Passage provided:
********************
3. Resilience comes from self-compassion.

For most of my life, I thought resilience meant powering through. If I was tired, I kept pushing. If I was afraid, I doubled down. I believed grit was strength, but that belief is what led me to burn out. On my healing journey, one of the most transformative frameworks I encountered was Internal Family Systems (IFS), which teaches that we are all made of a multitude of inner parts:

  • Protector parts that drive us to achieve control or push harder so that we don’t have to feel pain.
  • Exiles are the wounded parts that hold emotions like shame, fear, or loneliness.
  • The Self, with a capital S, being the calm, compassionate core of who we are.

One of my protectors was the warrior within who was willing to fight every battle. Someone nicknamed this part of me, Janis Khan. Another protector was the overachiever, the part that kept me working to exhaustion. That part had won my life for decades. When I began turning toward my parts with compassion and curiosity, I began asking, What are you protecting me from, and what are you afraid of?

Beneath these protectors, I met the scared little girl who felt like she was never enough. For years, I had abandoned her. Slowly, I turned toward her. I told her, You are enough exactly as you are. For the first time, I met her with love. This practice changed everything.

Real resilience is about cultivating self-compassion so we can meet life with authenticity and courage. When we are kind to ourselves, we are more willing to take risks, stumble, and even fail because we know we will still be okay. As leaders, this matters deeply. If we want to create psychological safety for others, we first need to create it within ourselves. Only then can we build teams and organizations where people thrive.

4. Our biggest breaking points can become our biggest breakthroughs.

When Embrace shut down after 10 years, I reached the lowest point of my life. I was having panic attacks. I was depressed. There was a part of me that didn’t want to be doing the work anymore because I was so burned out. Another part of me saw the collapse as a failure—the death of everything I had worked so hard for. But the unraveling of Embrace ended up cracking me open. It forced me onto a healing journey. For the first time, I had to confront the history that lived inside me. I would have never chosen that path if the company hadn’t collapsed.

“For the first time, I had to confront the history that lived inside me.”

One of the teachers I had the opportunity to learn from was Tony Robbins, who often says, “Life happens for you, not to you.” I really believe these words. The adversity I faced growing up and the powerlessness I felt as a child became the foundation for my purpose, and the collapse of Embrace became the doorway into my healing. We often think of challenges as obstacles to overcome or detours from the life we planned, but sometimes they are the teachers we need. My most painful breaking point turned out to be the catalyst for my deepest breakthrough.

5. We are worth more than the sum of our achievements.

For years, I believed that if I just worked harder, achieved more, and saved more lives, then maybe I would finally feel like I was enough. But no award, recognition, or headline ever quieted that inner voice of self-doubt. When Embrace shut down, I had to ask, Who am I without my mission, my work, my title? I think it’s a question many of us are facing now because of AI that is capable of doing our jobs faster and better than us. We live in a culture that defines us by our output, but we are enough just as we are.

We each carry an innate worth beneath all that noise of titles and social media likes. We each carry an innate worthiness that cannot be taken away. Having an unshakeable inner sense of worthiness gives us the resilience to face whatever life brings. The collapse of Embrace freed me from the prison of equating my worth with my achievements, and as a result, opened me to a life that feels fuller, freer, and more authentic.

In a miraculous and serendipitous turn of events, Embrace was saved. It continues as a nonprofit, and this year we reached a million babies saved with our incubators. That goal we set nearly two decades ago. I am so proud of this milestone, but it no longer defines all of who I am. My worth is not in headlines or metrics. It’s in the simple truth that I am enough, just as I am. You too are enough, just as you are.
********************
Supplied material:
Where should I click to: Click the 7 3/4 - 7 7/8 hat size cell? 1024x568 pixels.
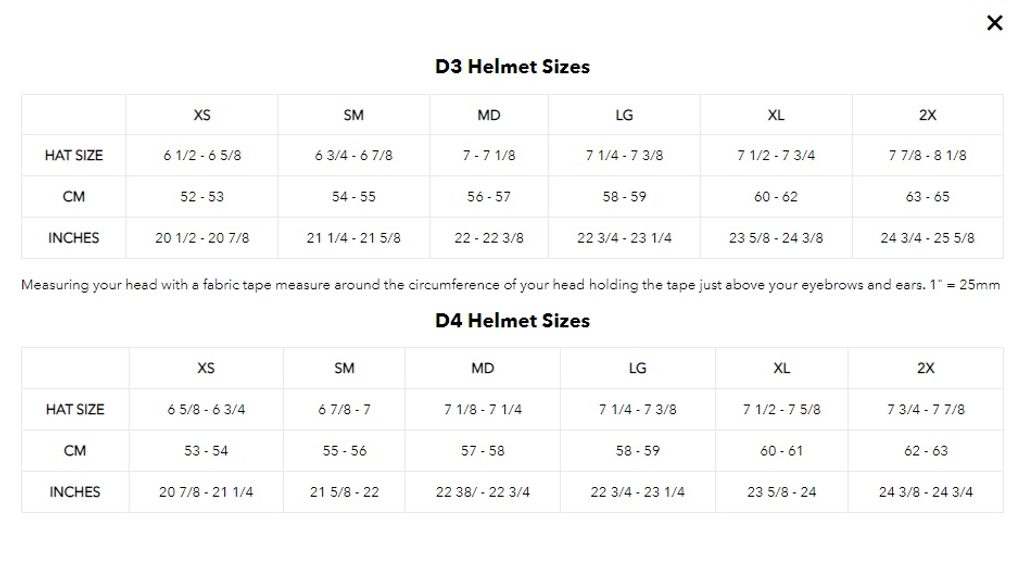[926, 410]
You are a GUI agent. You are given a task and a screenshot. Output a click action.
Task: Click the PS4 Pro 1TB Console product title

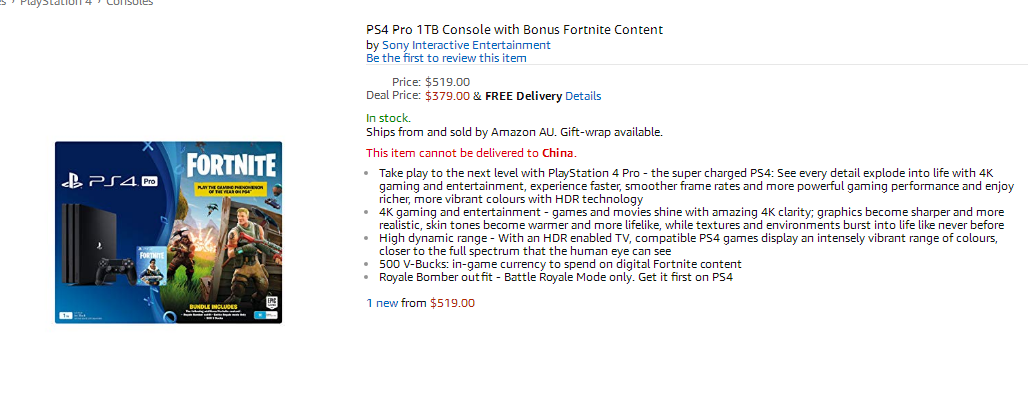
********************
Assignment: Quote, word for word, the stretch of the essay on resilience and self-worth from "We each carry an innate worth beneath" through "just as you are.".

Response to the exercise:
We each carry an innate worth beneath all that noise of titles and social media likes. We each carry an innate worthiness that cannot be taken away. Having an unshakeable inner sense of worthiness gives us the resilience to face whatever life brings. The collapse of Embrace freed me from the prison of equating my worth with my achievements, and as a result, opened me to a life that feels fuller, freer, and more authentic.

In a miraculous and serendipitous turn of events, Embrace was saved. It continues as a nonprofit, and this year we reached a million babies saved with our incubators. That goal we set nearly two decades ago. I am so proud of this milestone, but it no longer defines all of who I am. My worth is not in headlines or metrics. It’s in the simple truth that I am enough, just as I am. You too are enough, just as you are.